---- TEXT EXCERPT

9/11 Terrorists 'Got The Idea' From Star Wars, Says The Handmaid's Tale Author Margaret Atwood
9/11 Terrorists 'Got The Idea' From Star Wars, Says The Handmaid's Tale Author Margaret Atwood
Atwood's dystopian novel "The Handmaid's Tale" is enjoying a cultural resurgence as a TV adaptation has resonated strongly with feminist movements in the Donald Trump era.

Author Margaret Atwood has said that she believes the 9/11 terrorists attacks may have been inspired from a plot point of sci-fi classic Star Wars.

Atwood's dystopian novel The Handmaid's Tale is enjoying a cultural resurgence as a TV adaptation has resonated strongly with feminist movements in the Donald Trump era.

In an interview with Variety, the author discussed how an opera based on the novel that premiered in Denmark in 2000 had shown various things blowing up, including the "Twin Towers".

Atwood, who was recognised as one of Variety's Power of Women honorees, said when the opera was staged again, they had to take it out "because it was no longer in the future".

She asked the interviewer whether this gave him a creepy feeling and when he said, "Yes, it does", she replied, "They didn't get that idea from my opera, don't worry. They got the idea from 'Star Wars'.

--------

_SHORT TASK 1_.
Reproduce the part of the Atwood article starting at "She asked the" and ending at "from 'Star Wars'.", with no changes.

---- SUPPLIED ENTRIES

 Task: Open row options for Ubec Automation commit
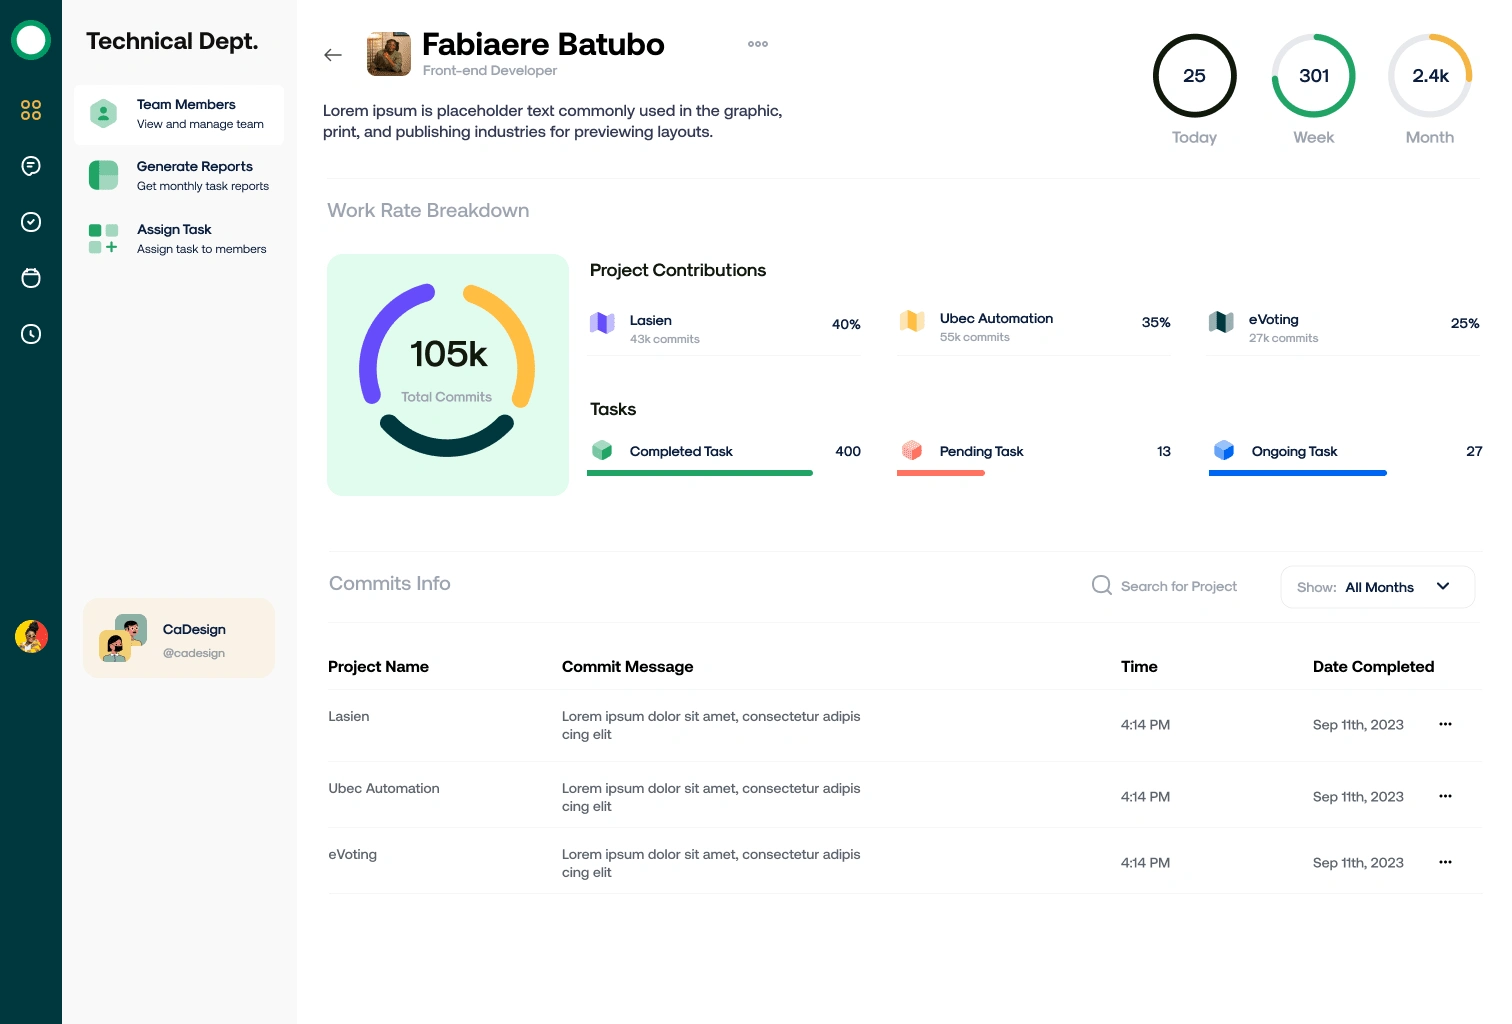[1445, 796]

--------
---- SUPPLIED ENTRIES

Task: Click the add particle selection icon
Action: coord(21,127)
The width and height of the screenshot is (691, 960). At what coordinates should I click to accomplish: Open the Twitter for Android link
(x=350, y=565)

--------
---- SUPPLIED ENTRIES

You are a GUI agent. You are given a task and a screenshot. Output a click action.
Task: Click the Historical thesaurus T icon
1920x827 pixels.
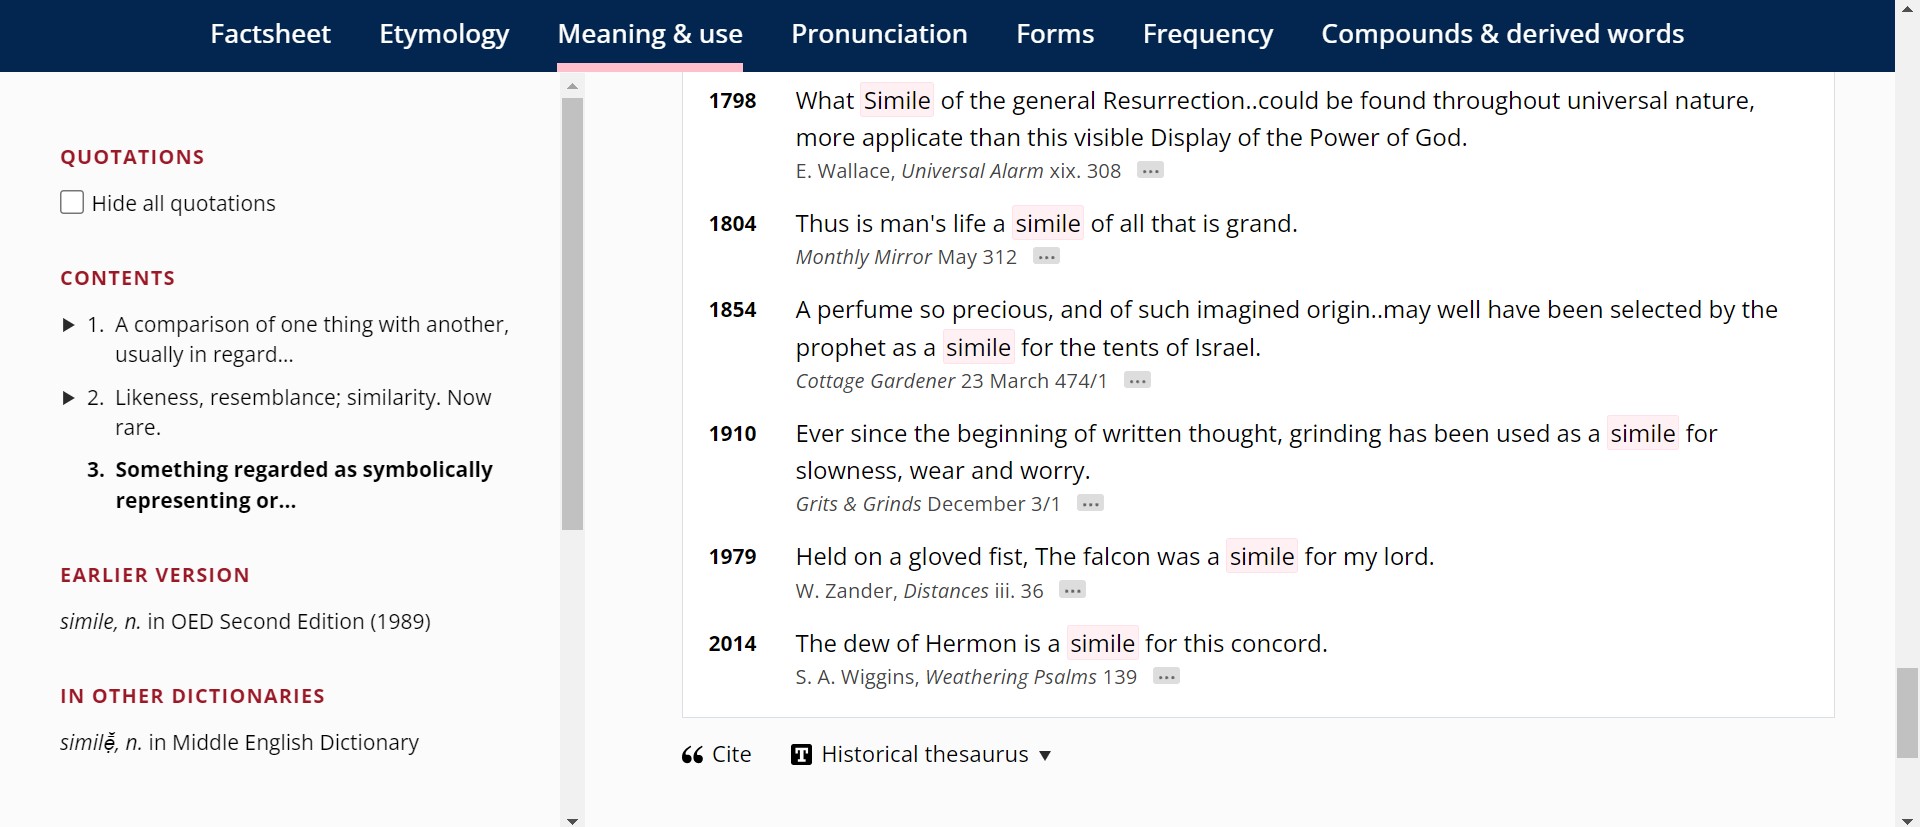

--------

_SHORT TASK 2_.
Show every line in the rows that contains the word "icon", matching case.

_TASK ANSWER 1_.
She asked the interviewer whether this gave him a creepy feeling and when he said, "Yes, it does", she replied, "They didn't get that idea from my opera, don't worry. They got the idea from 'Star Wars'.

_TASK ANSWER 2_.
Task: Click the add particle selection icon
Task: Click the Historical thesaurus T icon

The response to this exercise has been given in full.